The Three P’s
On the Lake Express, I caught myself resurrecting THE CLAW. (For new readers of The Writing Life, THE CLAW is the name of my unstoppable 1989 Volvo station wagon, shown here…and it carried me for 31 out of 36 months of life on the road, including 3 cross country trips). In addition to being ridiculous and fun, THE CLAW has also become a symbol for “going after life” and grabbing it for all it’s worth. Hence, the hand symbol (conveniently also similar to the shape of Michigan itself). I’m glad I snapped this photo, but I’m also glad that my three years on the road is done.
When I moved back home and settled into the Airstream in August, I promised myself I was done with life on the road. My heart, mind, wallet, and snow tires were all worn thin. But then the Randolph College 7-week fellowship came. Now, the book tour and Interlochen. This fall, more book tour. I’m far from complaining–theses are in fact all opportunities that I aimed for–but I’d be lying if I didn’t tell you I really really want to make my life in North Carolina work.
Putting everything on the line and living from place to place to support myself and my writing taught me a lot. For instance, there are what I call the Three P’s in life: the partner, the position, and the place. Life on the road taught me that I can go for a very long time with two out of the three. But eventually, something has to give. I have the position. I have the place (and want very much to be there, even now, hiking with my crew and noodling Gus the Superdog)…but I don’t have the partner. Flashing THE CLAW on the Lake Express reminded me of how equally hopeful and heartbroken I felt when I was “out there” on the road. For so long, my habits, patterns, and daily decisions were shaped by my choice to be transient.
Of course, merely moving home, buying the Airstream, and unpacking wouldn’t make everything else fall back into place. Certainly, I knew it would take work. But what I didn’t know was that the transition would not be instant. The seeds I planted while on the road are still coming to fruit.

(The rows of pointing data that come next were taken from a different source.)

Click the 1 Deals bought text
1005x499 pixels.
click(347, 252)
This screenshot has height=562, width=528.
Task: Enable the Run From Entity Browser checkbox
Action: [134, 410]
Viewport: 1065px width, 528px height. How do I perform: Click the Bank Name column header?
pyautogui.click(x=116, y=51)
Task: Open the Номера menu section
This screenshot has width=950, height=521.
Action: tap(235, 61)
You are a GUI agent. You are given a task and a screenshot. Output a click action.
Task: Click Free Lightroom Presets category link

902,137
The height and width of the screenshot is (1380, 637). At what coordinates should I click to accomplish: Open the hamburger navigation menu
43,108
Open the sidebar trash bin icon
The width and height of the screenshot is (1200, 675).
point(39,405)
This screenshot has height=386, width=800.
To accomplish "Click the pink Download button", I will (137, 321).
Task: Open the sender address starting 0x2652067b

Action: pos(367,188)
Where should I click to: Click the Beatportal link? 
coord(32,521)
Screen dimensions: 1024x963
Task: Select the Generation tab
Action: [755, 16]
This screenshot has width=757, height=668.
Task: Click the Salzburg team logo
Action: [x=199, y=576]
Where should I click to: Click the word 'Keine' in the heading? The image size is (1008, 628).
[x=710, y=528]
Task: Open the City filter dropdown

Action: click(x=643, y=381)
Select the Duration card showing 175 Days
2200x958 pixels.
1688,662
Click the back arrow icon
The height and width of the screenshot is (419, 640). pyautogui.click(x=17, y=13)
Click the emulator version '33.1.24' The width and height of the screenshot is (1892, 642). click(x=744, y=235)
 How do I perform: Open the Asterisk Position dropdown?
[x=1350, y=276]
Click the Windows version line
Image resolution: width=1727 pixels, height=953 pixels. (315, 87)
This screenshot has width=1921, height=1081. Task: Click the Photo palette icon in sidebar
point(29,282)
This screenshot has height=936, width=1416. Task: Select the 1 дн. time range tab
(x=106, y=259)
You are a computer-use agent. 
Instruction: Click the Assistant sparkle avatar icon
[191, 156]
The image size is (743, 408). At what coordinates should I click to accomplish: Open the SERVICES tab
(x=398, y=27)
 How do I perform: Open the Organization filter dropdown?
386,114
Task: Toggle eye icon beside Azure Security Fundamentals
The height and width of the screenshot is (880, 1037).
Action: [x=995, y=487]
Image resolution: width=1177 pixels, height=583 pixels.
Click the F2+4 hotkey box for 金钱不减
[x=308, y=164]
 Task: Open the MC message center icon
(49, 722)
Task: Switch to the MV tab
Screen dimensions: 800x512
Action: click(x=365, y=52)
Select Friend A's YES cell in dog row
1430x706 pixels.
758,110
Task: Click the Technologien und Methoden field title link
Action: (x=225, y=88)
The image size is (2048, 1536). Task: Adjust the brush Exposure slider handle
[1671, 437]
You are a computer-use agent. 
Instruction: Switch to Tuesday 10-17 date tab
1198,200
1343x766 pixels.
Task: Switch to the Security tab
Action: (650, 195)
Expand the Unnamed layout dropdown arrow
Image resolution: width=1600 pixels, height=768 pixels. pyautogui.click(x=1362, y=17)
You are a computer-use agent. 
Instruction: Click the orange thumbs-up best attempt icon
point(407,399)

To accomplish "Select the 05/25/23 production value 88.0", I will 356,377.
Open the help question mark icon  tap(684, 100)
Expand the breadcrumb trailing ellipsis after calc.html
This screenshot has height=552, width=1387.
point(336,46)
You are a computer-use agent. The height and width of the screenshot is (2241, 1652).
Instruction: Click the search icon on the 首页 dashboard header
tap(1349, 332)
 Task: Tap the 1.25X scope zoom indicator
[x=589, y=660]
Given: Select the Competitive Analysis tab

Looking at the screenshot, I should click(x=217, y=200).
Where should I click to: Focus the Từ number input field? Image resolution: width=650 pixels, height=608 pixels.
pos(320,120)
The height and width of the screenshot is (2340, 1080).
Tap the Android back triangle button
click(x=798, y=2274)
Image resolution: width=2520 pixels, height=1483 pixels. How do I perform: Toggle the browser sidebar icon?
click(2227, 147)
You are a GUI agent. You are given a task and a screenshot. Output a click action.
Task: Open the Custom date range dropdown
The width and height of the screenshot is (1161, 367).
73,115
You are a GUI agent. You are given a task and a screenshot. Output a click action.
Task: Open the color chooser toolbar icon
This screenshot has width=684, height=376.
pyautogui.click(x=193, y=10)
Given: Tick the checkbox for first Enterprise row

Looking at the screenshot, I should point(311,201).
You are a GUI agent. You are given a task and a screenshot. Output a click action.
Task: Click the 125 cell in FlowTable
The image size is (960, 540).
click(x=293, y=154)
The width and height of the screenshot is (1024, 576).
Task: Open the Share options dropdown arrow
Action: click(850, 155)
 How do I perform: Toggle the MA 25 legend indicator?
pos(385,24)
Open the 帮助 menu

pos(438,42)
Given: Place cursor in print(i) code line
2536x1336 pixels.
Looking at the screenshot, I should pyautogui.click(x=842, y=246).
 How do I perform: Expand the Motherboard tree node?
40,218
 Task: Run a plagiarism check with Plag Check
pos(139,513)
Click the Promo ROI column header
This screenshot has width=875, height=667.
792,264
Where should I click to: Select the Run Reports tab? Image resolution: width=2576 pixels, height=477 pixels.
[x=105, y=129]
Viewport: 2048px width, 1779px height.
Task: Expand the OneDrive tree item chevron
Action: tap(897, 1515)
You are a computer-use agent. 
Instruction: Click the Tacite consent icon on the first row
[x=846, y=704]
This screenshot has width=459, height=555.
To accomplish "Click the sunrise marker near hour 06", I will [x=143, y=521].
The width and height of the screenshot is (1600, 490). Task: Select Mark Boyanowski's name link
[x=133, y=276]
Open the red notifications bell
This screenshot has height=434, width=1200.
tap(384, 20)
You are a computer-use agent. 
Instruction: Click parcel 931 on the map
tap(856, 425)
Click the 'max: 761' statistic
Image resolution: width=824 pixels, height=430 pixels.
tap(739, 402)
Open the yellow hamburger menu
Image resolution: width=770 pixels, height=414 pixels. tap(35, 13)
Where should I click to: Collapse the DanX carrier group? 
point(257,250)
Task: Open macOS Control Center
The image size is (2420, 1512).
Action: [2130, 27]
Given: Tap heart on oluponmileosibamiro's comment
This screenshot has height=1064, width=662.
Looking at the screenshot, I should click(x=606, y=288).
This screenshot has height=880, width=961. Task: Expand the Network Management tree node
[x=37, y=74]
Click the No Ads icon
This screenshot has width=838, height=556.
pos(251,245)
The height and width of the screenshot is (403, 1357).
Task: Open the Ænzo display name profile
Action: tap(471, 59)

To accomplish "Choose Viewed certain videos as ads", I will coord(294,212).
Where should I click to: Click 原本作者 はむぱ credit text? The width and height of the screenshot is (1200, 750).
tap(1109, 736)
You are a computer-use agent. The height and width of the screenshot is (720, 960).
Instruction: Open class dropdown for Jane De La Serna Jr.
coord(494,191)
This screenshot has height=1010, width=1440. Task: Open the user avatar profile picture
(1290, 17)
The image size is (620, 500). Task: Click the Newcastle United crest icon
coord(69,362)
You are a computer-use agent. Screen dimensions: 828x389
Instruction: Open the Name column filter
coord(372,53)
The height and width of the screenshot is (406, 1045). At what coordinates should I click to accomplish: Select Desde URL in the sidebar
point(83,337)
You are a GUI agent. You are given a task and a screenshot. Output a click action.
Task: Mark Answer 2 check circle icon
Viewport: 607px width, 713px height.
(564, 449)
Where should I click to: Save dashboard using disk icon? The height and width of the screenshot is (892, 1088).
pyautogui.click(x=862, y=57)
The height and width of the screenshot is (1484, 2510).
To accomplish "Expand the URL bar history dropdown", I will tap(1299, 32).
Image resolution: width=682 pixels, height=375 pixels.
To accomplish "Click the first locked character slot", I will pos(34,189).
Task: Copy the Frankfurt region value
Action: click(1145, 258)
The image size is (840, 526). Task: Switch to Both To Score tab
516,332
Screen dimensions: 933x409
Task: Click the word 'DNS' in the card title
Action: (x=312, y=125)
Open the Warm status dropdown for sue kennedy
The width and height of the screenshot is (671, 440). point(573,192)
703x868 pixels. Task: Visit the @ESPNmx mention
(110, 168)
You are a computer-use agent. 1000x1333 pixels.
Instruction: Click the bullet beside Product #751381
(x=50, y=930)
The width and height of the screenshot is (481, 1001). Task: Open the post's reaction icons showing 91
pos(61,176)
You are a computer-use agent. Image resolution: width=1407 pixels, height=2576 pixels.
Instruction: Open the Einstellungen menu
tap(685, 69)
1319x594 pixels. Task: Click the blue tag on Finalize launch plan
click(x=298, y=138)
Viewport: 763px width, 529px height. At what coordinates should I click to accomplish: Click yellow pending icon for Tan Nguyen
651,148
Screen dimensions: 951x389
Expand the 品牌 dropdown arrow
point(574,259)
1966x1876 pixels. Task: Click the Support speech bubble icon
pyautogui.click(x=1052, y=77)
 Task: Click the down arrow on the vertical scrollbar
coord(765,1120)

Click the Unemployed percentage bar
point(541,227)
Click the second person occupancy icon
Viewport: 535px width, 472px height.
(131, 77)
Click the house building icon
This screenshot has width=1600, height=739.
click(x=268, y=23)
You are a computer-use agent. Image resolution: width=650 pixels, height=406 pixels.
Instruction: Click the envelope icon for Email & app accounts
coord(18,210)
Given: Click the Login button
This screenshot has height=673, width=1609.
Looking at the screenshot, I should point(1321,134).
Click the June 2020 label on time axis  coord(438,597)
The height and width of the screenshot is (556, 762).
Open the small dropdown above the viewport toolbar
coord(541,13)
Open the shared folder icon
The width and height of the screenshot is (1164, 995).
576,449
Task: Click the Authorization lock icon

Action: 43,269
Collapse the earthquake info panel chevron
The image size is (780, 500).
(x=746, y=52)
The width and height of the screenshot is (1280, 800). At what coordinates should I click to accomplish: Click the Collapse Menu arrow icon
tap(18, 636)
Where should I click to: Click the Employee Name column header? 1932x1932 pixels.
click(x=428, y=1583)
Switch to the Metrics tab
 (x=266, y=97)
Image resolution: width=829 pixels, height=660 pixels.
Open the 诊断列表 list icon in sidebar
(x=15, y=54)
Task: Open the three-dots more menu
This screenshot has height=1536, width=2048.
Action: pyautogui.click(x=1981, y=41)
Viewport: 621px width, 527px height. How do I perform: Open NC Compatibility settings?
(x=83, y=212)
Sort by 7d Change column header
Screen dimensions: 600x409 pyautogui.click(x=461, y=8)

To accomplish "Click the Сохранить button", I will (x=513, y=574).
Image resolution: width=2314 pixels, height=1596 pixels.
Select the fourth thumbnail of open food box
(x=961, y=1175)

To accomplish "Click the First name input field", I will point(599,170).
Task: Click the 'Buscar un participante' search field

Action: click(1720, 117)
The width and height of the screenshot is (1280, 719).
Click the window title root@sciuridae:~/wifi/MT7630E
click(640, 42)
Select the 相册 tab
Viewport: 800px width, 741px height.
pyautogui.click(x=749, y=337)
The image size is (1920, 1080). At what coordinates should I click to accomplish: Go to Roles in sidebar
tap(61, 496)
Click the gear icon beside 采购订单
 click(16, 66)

That’s a good thing, professionally, but personally it means that I still feel rootless from time to time. Most people don’t make good dating partners when they’re rootless, though. I have my writing–I always will. And I’ll always identify with my writing as my home that stays with me wherever I am. But the other part of me–that part that needs stability and connection, a place to exhale and someone there to hear the edge of my breath…that part is being put on hold. Again. That’s a little hard to get excited about.